*** Provided entries ***

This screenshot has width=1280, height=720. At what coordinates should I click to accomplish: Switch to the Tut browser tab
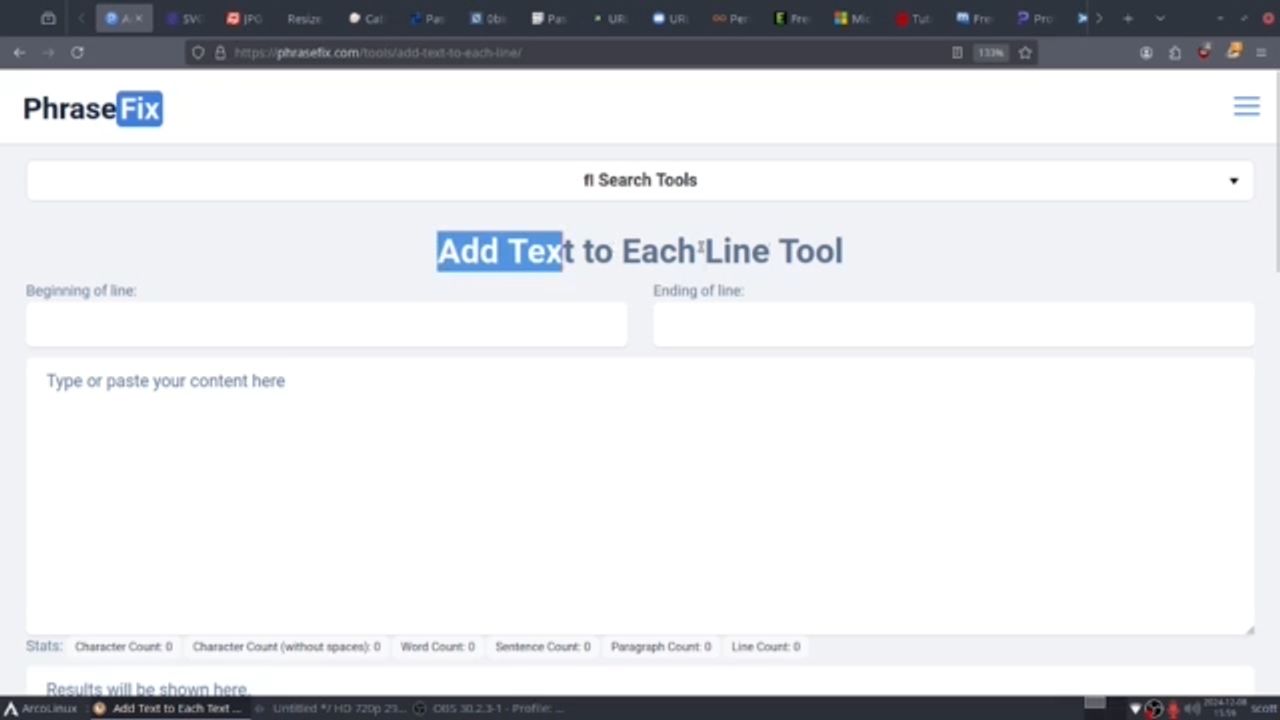tap(912, 18)
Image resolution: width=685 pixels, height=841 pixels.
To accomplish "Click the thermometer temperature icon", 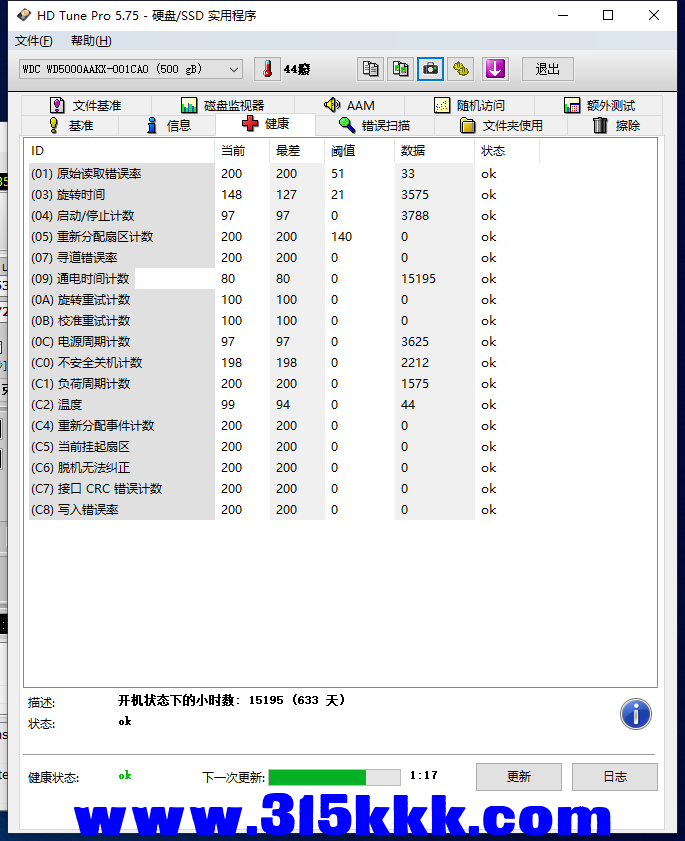I will click(x=267, y=69).
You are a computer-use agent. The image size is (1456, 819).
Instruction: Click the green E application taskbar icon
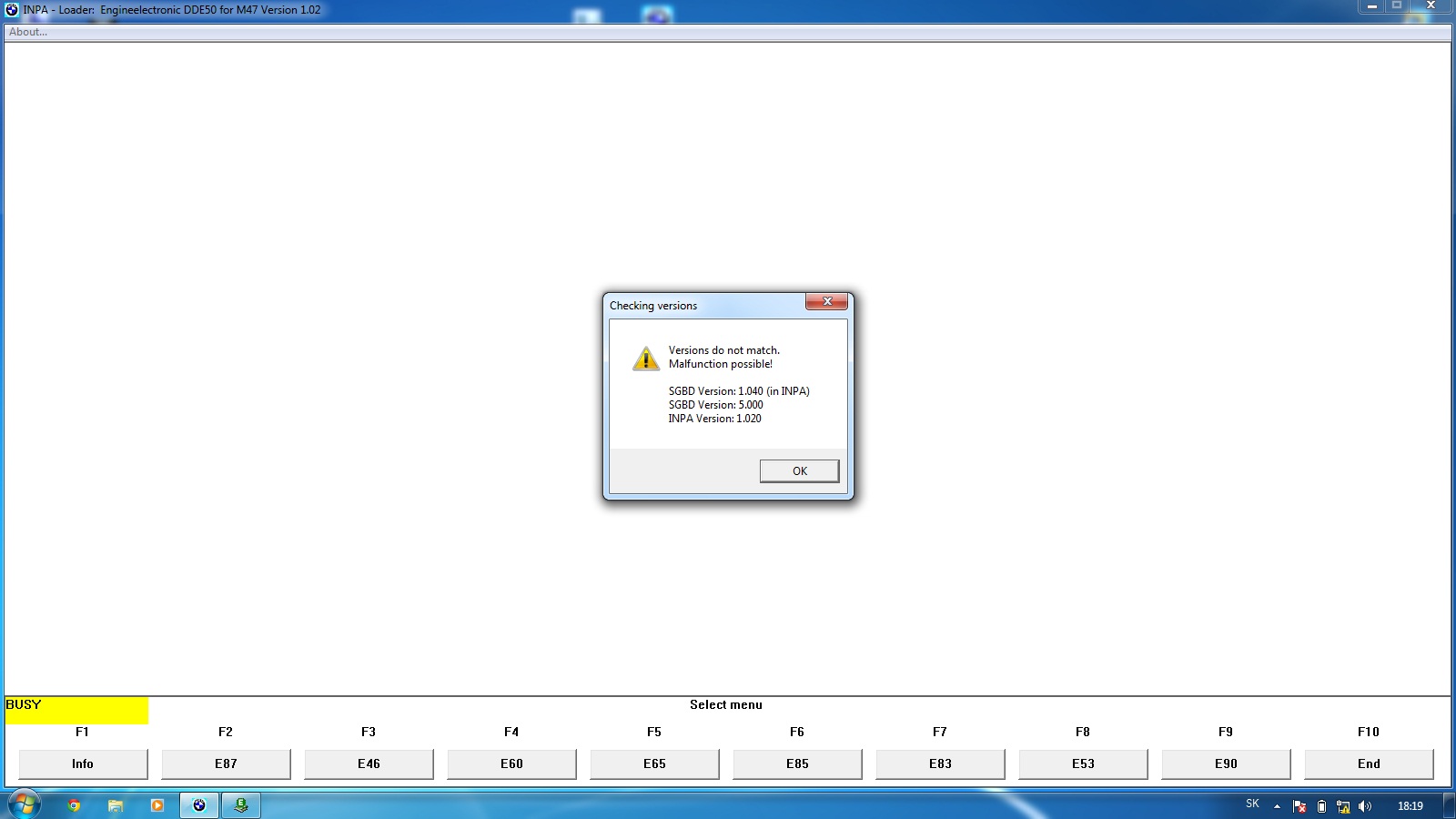[x=241, y=805]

*** End of Provided entries ***

== Task details ==
Please retype exactly the lines from the one containing "You are a computer-use" through the last line of the records, both included, leaving out every picture.

== Response to this task ==
You are a computer-use agent. The image size is (1456, 819).
Instruction: Click the green E application taskbar icon
[x=241, y=805]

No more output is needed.